#### DATASET CONTENT
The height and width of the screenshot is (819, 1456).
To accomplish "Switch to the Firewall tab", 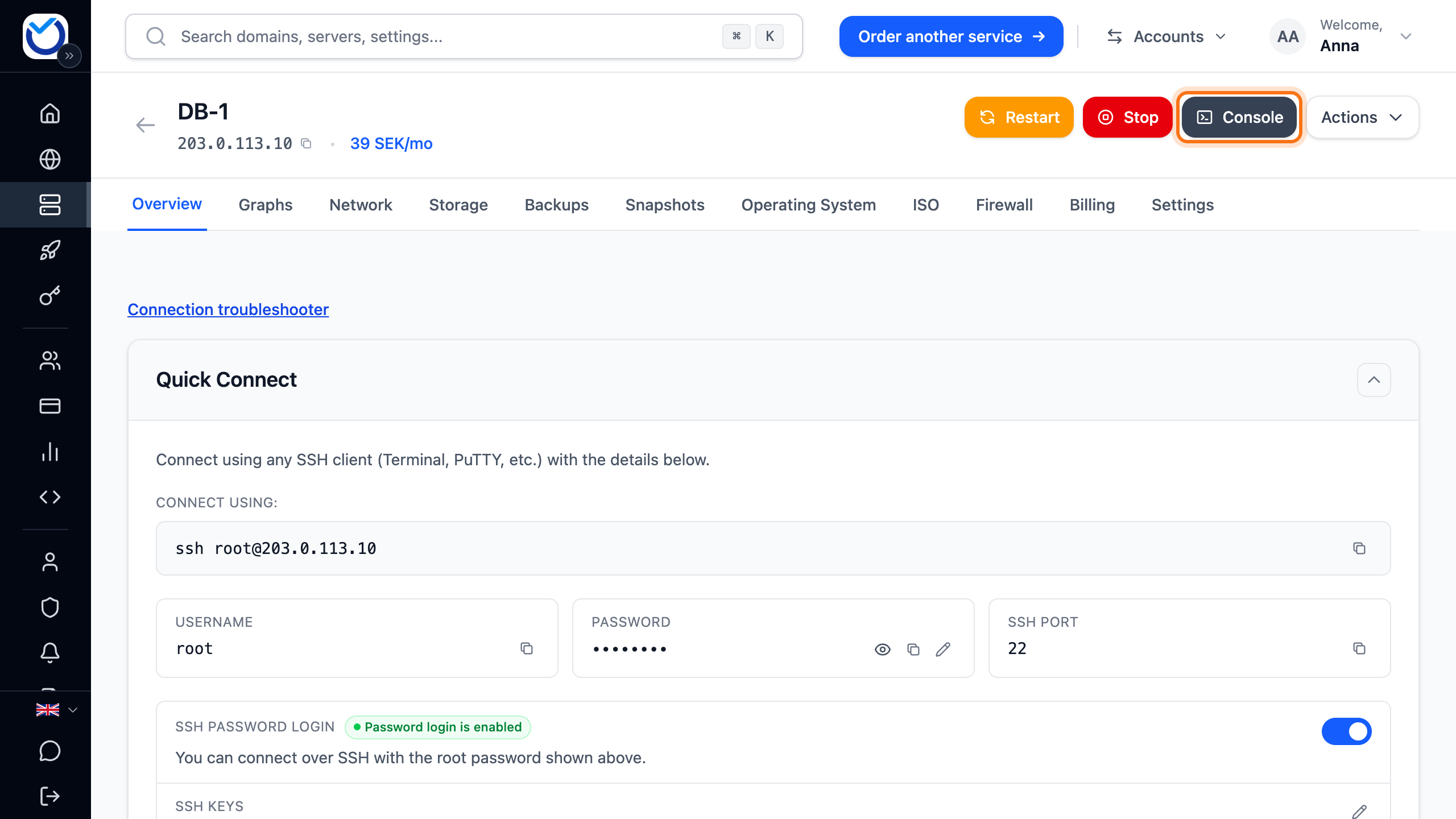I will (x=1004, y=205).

--

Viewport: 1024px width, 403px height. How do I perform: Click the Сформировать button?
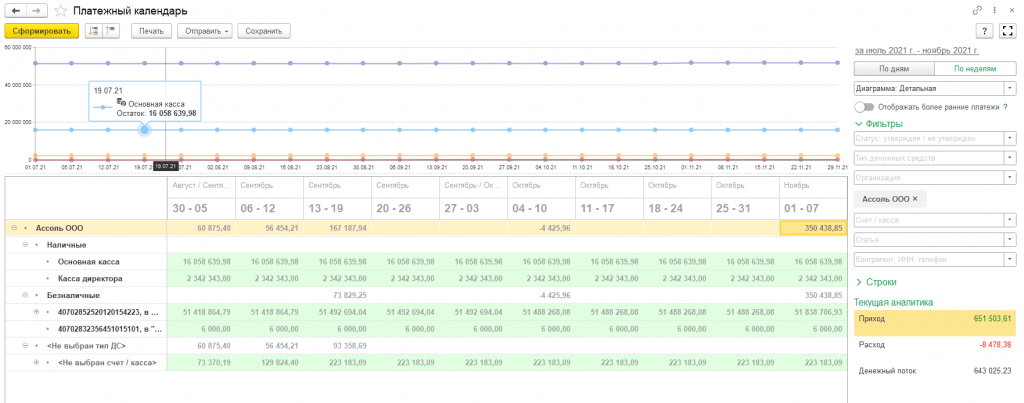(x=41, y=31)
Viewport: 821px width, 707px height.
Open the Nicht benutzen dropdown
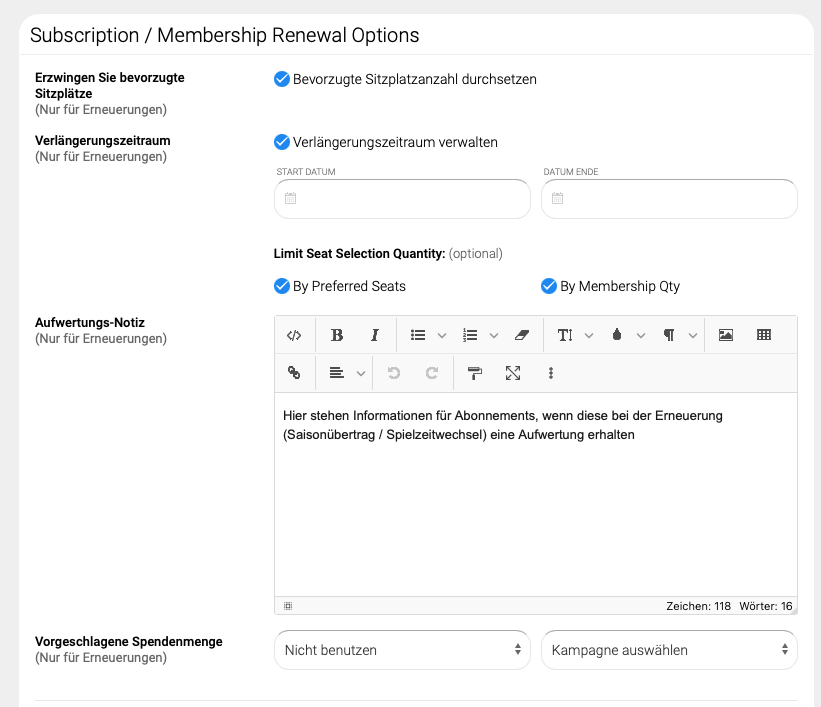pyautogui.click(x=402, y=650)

#### GOAL OF THE EXERCISE
Quote the part of the listing that opens with the line containing "Viewport: 1024px width, 403px" and closes with the line containing "pyautogui.click(x=402, y=650)", including both of those lines, and leave the pictures out of your answer.

#### SOLUTION FOR THIS PROBLEM
Viewport: 1024px width, 403px height. How do I perform: Click the Сформировать button?
(x=41, y=31)
Viewport: 821px width, 707px height.
Open the Nicht benutzen dropdown
pyautogui.click(x=402, y=650)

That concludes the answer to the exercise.